Exactly as they appear, print the line with "The image size is (454, 313)." and each line after it through the end of the entries below; leave out pictures.

----------

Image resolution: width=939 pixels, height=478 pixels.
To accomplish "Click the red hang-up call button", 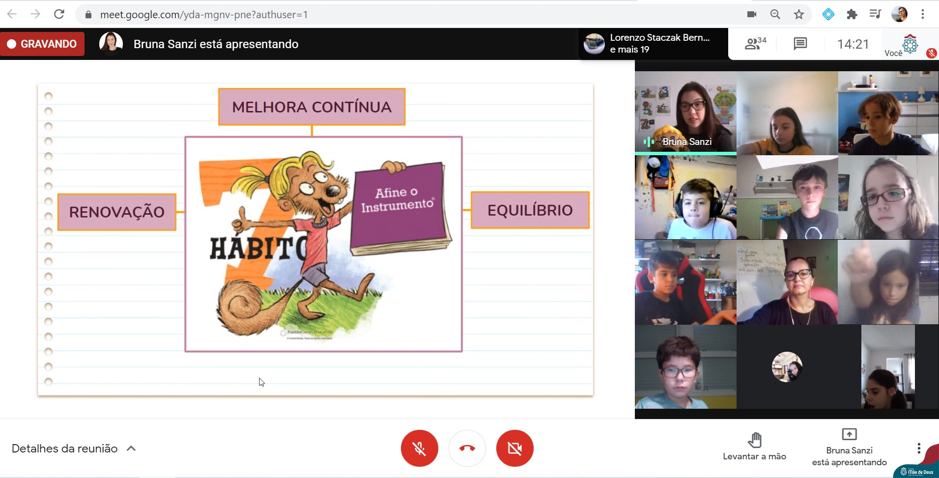I will (x=467, y=448).
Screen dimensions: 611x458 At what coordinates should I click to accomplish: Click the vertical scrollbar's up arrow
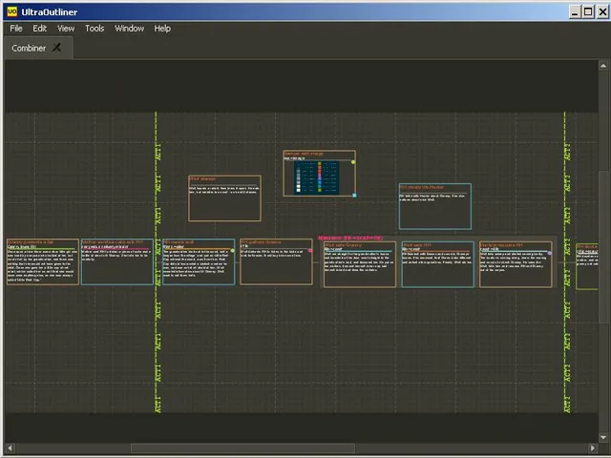pyautogui.click(x=603, y=66)
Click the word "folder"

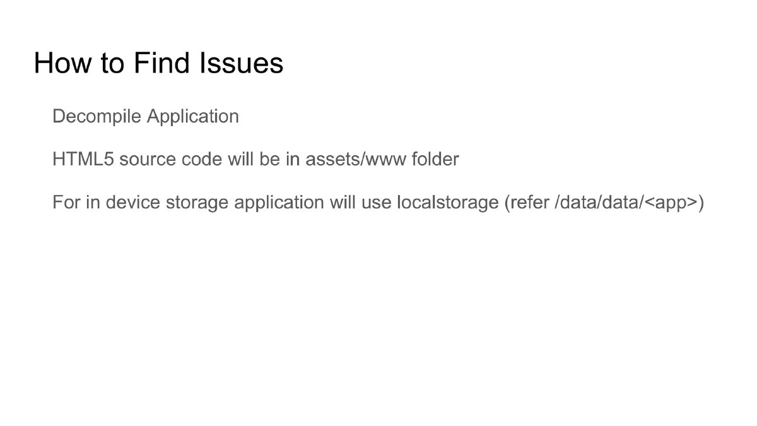tap(435, 159)
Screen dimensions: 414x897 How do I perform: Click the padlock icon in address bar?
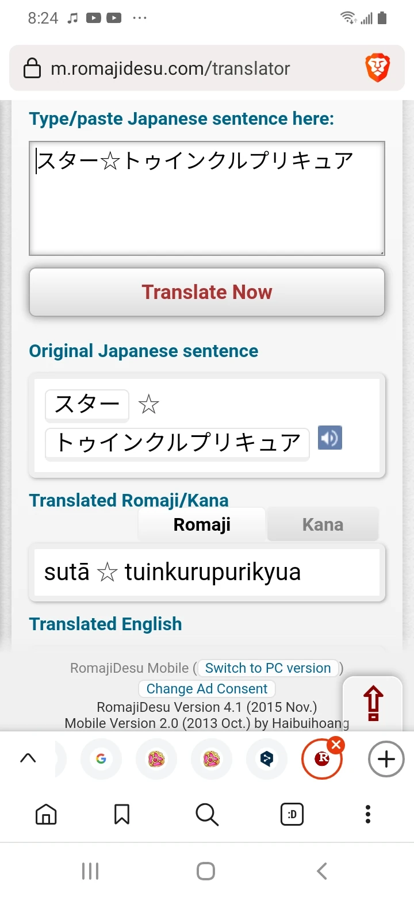click(32, 68)
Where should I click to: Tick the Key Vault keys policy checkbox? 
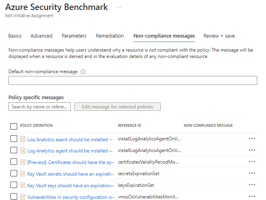tap(14, 185)
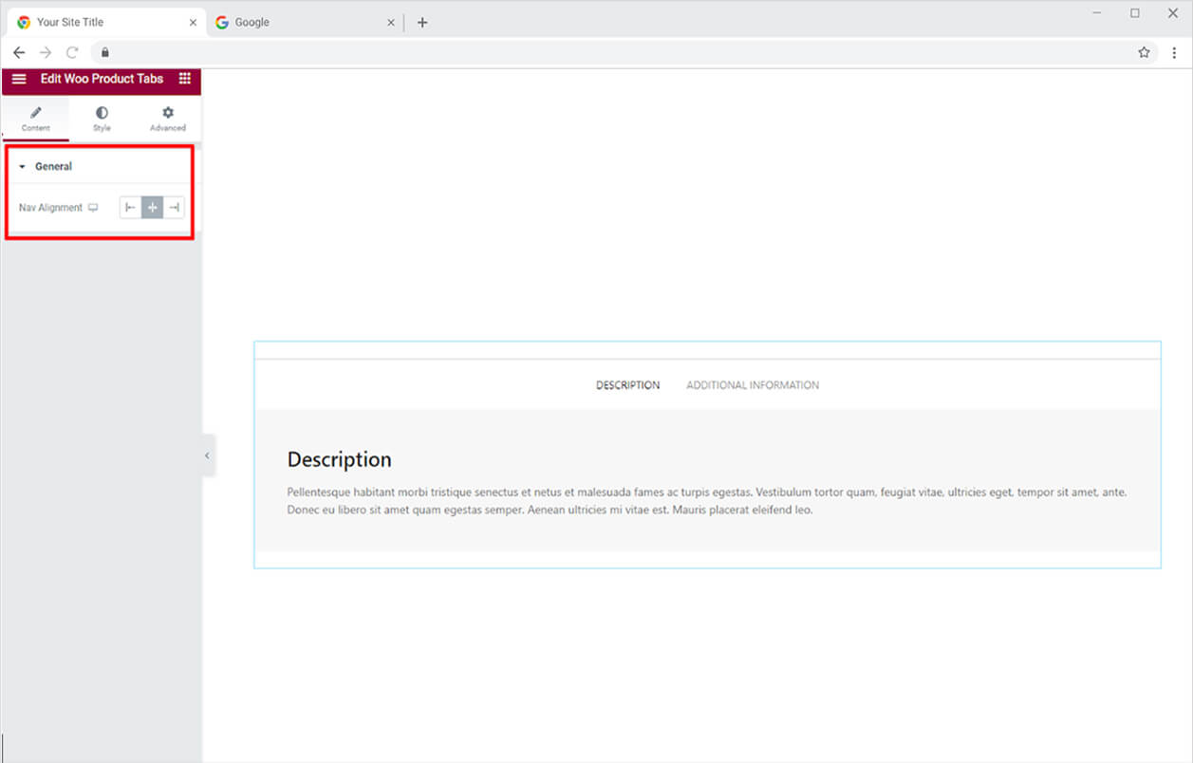Switch to the Style tab

(x=102, y=119)
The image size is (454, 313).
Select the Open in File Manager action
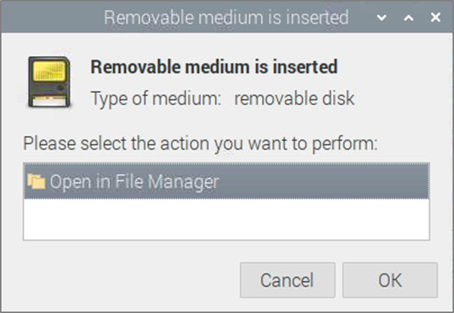pyautogui.click(x=227, y=181)
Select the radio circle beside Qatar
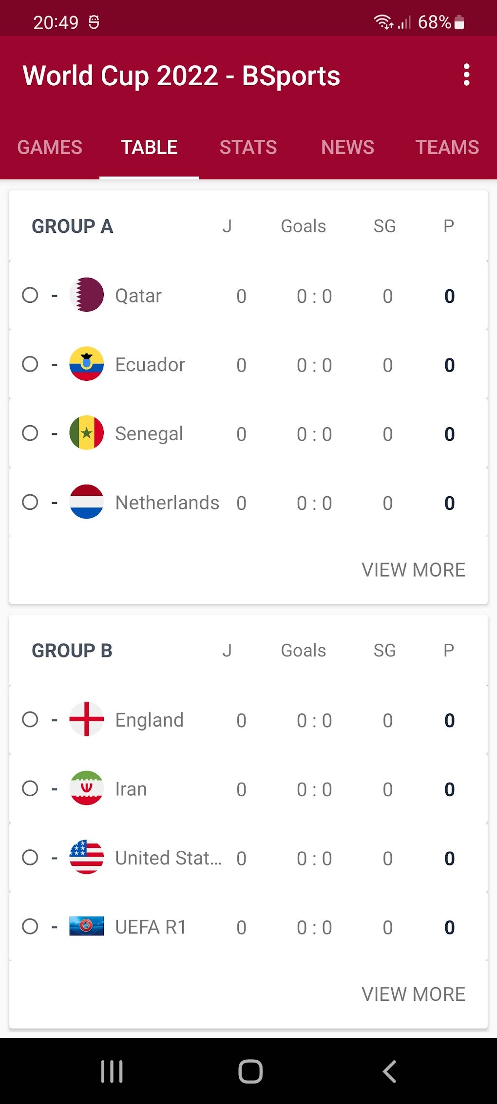 (30, 295)
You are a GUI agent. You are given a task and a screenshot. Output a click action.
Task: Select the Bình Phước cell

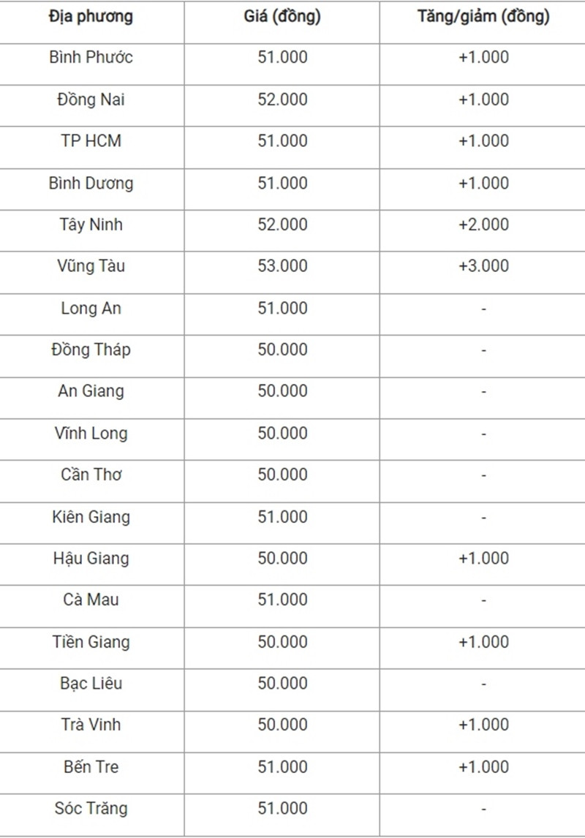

----------

**PROBLEM SOLUTION**
The image size is (454, 313).
Select the Open in File Manager action
pyautogui.click(x=227, y=181)
Select the radio circle beside Qatar
 (30, 295)
You are a GUI agent. You are given a task and a screenshot. Output a click action.
Task: Select the Bình Phước cell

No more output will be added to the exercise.